Monday, January 16, 2012

Noir at the Bar is Real

Over at Ransom Notes last week I posted on Daniel O'Malley's debut, The Rook, which reminded me of Charles Stross's The Atrocity Archives big time, but I enjoyed both enough to have them peacefully co-exist, but today at Ransom Notes I'm enjoying the slightly less speculative history of a mob hit man in the latest from RJ Ellory, A Quiet Vendetta and another New Orleans post/Katrina missing persons bit Storm Damage by Ed Kovacs. I just picked up Cathi Unsworth's Bad Penny Blues, Dan Chaon's Stay Awake, Joe R. Lansdale's Edge of Dark Water and Sean Doolittle's Lake Country - so it's been a kick-ass week for bookery in St. Louis. Really looking forward to more January sweetness from Ryan David Jahn's The Dispatcher and George Pelecanos's What it Was which you can take a gander at in the new issue of Playboy with some kick-ass artwork (or you can sample both online right here by 'liking' the page on Facebook.)
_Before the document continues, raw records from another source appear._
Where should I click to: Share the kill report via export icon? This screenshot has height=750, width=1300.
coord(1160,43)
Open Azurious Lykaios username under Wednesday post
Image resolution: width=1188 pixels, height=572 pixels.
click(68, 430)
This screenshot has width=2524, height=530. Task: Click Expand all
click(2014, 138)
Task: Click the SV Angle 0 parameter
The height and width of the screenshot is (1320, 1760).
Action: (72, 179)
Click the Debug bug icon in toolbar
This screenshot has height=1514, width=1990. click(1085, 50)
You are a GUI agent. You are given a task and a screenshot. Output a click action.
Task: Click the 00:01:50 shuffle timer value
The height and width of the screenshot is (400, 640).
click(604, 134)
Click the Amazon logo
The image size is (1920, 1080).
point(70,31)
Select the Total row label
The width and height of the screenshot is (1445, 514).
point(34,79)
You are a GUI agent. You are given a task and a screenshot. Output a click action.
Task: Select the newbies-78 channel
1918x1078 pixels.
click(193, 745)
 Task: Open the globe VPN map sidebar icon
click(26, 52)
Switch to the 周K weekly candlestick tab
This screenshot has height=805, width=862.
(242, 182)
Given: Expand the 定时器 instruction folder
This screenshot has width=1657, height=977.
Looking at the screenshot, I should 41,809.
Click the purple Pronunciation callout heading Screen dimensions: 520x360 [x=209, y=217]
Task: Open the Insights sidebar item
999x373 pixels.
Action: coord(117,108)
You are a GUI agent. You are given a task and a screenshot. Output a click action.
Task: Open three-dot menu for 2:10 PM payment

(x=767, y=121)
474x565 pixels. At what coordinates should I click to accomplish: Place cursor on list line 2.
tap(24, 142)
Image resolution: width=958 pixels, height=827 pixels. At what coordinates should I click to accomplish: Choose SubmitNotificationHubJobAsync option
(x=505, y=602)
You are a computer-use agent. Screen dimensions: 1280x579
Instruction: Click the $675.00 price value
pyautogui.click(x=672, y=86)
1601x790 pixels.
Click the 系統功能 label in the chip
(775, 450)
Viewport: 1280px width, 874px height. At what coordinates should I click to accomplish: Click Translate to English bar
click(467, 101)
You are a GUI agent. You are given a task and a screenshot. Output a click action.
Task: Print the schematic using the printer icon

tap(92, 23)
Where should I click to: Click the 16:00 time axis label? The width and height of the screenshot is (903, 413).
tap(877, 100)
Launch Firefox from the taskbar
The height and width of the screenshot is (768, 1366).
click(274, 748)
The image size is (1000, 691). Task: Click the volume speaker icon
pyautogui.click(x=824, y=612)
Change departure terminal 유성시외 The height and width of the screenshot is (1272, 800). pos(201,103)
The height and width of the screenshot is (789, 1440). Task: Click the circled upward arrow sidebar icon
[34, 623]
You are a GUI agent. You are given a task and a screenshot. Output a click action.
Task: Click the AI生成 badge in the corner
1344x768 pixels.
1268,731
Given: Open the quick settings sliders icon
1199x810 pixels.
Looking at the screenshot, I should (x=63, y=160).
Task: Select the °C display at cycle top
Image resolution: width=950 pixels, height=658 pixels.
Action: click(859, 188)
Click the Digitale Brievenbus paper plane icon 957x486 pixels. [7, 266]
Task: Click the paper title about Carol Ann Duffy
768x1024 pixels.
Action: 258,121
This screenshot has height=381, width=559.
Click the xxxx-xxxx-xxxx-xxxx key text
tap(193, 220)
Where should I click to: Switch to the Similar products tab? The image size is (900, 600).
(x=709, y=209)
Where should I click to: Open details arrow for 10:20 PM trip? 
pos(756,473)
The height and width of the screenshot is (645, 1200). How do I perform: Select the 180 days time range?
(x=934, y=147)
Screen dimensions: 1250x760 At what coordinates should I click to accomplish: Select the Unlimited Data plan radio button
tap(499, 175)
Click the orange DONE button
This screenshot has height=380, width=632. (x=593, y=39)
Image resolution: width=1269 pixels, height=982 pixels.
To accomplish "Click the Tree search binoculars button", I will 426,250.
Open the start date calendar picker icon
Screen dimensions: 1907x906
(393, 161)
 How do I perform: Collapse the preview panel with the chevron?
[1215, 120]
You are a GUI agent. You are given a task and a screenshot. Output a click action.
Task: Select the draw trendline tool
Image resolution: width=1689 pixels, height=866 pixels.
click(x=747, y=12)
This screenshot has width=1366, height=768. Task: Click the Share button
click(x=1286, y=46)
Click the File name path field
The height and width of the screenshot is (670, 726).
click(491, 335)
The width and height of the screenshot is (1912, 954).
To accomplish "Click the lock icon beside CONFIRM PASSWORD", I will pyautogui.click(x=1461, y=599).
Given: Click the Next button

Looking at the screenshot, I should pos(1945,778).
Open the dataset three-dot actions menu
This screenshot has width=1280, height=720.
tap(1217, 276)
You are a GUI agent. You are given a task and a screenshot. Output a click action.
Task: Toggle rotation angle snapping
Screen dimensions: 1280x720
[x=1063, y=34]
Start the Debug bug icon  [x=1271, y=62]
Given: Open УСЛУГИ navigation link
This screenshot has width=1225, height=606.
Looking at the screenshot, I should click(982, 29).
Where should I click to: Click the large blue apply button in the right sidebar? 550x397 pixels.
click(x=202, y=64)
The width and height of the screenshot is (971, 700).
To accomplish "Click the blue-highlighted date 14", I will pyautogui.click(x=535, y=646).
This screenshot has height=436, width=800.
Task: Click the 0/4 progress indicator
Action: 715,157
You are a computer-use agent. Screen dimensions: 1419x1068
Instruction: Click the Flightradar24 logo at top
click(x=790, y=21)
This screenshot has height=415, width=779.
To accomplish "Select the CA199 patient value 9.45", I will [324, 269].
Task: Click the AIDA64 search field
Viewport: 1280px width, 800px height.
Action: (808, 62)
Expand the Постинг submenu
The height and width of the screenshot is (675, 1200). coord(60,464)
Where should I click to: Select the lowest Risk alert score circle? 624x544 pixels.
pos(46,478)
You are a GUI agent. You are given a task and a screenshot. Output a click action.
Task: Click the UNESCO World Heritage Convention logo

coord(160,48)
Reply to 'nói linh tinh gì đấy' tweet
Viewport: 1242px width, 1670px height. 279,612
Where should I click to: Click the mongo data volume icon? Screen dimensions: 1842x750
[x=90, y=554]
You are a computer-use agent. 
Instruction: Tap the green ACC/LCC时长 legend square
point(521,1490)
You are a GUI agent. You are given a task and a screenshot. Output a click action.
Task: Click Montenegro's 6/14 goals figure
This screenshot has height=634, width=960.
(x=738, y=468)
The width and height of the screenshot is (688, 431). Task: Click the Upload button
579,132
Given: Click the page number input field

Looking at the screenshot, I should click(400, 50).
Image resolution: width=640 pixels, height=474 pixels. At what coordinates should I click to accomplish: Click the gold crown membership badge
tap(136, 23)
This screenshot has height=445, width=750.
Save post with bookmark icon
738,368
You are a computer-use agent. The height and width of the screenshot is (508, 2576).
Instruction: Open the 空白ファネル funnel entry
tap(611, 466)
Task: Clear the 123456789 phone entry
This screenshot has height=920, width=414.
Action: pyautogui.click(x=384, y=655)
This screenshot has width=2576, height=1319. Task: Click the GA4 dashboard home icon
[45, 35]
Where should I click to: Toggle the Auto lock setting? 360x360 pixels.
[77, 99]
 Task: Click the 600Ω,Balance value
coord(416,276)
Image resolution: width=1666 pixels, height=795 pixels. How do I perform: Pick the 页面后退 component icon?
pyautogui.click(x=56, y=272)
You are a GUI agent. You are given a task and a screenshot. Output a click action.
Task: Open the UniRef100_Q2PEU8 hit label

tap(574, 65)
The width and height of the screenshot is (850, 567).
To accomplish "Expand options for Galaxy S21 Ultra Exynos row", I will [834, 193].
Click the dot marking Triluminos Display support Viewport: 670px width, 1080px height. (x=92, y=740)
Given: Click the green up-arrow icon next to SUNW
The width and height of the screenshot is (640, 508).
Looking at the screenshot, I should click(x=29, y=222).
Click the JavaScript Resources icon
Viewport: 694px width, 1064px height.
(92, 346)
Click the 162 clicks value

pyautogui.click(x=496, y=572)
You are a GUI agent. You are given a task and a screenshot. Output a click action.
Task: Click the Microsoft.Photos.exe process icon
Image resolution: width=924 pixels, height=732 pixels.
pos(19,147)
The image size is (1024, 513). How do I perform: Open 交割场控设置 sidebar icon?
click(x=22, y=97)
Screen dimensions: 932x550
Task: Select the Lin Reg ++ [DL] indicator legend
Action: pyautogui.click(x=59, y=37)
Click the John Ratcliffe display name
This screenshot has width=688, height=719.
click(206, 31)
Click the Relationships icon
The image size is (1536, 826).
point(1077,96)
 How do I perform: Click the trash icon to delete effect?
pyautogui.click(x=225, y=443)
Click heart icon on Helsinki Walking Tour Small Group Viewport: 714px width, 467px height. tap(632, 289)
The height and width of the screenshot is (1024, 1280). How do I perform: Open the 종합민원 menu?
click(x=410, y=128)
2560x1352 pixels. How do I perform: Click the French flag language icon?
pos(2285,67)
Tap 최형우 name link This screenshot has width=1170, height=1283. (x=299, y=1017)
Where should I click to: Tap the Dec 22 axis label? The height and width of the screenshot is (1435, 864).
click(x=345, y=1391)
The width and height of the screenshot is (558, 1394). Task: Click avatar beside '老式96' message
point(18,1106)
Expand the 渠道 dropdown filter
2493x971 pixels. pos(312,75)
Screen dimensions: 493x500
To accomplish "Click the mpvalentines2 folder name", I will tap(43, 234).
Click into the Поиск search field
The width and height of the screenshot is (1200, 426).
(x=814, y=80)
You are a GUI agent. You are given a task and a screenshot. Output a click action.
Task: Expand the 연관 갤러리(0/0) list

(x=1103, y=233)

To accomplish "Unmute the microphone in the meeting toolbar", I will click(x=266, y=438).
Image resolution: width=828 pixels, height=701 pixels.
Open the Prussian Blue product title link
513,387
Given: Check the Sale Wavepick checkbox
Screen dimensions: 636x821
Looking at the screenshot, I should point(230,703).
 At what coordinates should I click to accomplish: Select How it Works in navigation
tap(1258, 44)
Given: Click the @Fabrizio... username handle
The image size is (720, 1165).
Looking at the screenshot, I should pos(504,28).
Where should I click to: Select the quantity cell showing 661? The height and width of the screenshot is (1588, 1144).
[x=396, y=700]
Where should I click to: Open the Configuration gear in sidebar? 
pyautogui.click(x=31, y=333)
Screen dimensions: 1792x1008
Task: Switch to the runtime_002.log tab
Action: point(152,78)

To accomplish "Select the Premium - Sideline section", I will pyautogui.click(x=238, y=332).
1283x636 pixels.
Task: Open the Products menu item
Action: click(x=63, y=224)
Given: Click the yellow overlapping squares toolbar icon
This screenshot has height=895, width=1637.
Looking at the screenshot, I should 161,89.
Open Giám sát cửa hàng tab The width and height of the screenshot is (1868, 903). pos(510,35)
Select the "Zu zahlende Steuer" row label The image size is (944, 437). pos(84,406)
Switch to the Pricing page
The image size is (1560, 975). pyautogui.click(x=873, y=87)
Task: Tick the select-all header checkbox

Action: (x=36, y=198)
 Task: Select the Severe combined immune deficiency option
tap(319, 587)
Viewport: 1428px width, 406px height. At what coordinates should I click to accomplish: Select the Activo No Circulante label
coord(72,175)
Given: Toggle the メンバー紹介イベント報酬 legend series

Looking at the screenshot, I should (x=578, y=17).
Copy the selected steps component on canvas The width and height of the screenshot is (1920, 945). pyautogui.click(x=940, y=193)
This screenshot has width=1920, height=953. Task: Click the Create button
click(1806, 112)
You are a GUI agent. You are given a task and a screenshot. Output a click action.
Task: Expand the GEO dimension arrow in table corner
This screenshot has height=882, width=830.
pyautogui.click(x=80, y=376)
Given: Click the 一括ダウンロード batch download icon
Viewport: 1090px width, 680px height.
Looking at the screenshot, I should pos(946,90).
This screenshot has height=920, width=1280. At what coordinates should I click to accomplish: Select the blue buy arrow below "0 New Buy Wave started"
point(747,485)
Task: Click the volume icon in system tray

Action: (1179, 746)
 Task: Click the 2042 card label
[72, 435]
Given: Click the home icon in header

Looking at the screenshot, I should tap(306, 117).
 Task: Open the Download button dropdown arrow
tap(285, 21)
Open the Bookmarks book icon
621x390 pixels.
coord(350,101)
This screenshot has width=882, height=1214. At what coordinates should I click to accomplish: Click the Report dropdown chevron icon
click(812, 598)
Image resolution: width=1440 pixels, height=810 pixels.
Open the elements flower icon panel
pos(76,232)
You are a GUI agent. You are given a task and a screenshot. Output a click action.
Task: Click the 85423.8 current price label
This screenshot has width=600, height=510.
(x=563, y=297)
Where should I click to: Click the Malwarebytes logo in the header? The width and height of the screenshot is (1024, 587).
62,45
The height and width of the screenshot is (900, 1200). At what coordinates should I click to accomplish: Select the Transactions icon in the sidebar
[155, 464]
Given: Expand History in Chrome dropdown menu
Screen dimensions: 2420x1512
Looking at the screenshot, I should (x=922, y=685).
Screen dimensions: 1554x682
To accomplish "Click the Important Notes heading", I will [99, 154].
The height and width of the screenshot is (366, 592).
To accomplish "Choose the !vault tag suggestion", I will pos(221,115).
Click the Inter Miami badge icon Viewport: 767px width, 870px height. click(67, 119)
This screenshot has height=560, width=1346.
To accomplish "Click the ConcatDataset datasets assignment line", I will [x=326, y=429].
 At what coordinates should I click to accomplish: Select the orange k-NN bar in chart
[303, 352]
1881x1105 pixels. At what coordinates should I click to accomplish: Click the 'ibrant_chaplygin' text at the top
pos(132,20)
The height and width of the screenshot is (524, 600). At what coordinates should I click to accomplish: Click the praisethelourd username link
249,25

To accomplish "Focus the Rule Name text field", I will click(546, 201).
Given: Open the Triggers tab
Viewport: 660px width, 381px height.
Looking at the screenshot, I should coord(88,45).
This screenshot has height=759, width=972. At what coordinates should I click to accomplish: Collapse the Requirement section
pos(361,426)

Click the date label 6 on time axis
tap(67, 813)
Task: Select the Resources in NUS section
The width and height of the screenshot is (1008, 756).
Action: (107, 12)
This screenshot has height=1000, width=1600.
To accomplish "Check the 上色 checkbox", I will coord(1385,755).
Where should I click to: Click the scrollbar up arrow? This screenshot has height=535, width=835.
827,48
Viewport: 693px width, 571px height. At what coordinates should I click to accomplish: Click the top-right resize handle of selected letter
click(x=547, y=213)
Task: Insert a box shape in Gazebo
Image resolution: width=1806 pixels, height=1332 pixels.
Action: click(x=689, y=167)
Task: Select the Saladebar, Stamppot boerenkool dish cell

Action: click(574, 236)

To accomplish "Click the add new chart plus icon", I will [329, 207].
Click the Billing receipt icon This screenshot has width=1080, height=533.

Have you checked out the five minute sequence from Steven Soderbergh's latest Haywire? You can access it, like I did, through them handsome fellas over at The Criminal Complex. Now, I'm pretty pumped for it. Looks badass. That Gina Carano has the physicality for it (we'll see about the acting, hard to tell how that'll go over just from this clip - better, I suspect than Sasha Grey in The Girlfriend Experience - and hey, it's already the single best Channing Tatum performance ever), and she's supported by a deep bench, so yeah, count me in.

Soooo, you've cleared your calendars for Tuesday, February 28's N@B with Gordon Highland (Major Inversions) and Caleb J. Ross, (Stranger Will) right? Well, it just got sweeter. Mark W. Tiedemann, the author of speculative and horror fiction (Diva, Remains) is joining the lineup and he won't raise the bar, he'll drop it on your head. Now you need to go ahead and clear the Tuesday before as well, because February 21st, N@B will host Benjamin Whitmer whose Satan is Real: The Ballad of Louvin Brothers is catching some mighty fine reviews and attention, and whose Pike pretty much blotted out the sun around here in 2010, and somebody I'm pretty confident you're gonna get to know soon, Sonia Coney will shock and offend you (me anyhow) for no extra fee. Yeah, February is chock-full of ooey-gooiness which more than likely will be found to contain human DNA. More names to drop for those events soon.

In N@B charter news, it seems them L.A. boys have rounded up another sweet-ass event with Robert Ward, Aaron Phillip Clark, AJ Hayes and Stephen Blackmoore for January 22. Man, wish I could be there. They're racking up a great track record betwixt Blackmoore, Aldo Calcagno and Eric Beetner (whose Dig Two Graves sounds like some uber-righteous hardboiled nasty right up my very own alley), and I'd love to visit one of their throwdowns, so we'll see, maybe I can swing a trip to Los Angeles some time this year...

Paul Von Stoetzel is moving forward with his short film adaptation of my short story Viscosity and I've now seen a script, so it feels like it's gonna happen soon. Anybody who's read Viscosity knows that the piece is nothing but dialogue and unattributed at that, and I don't know if that makes things easier or harder from a directorial standpoint, but it does mean that there's serious leaning on the actors. So, looking forward to this one and interested to hear the actors' performances.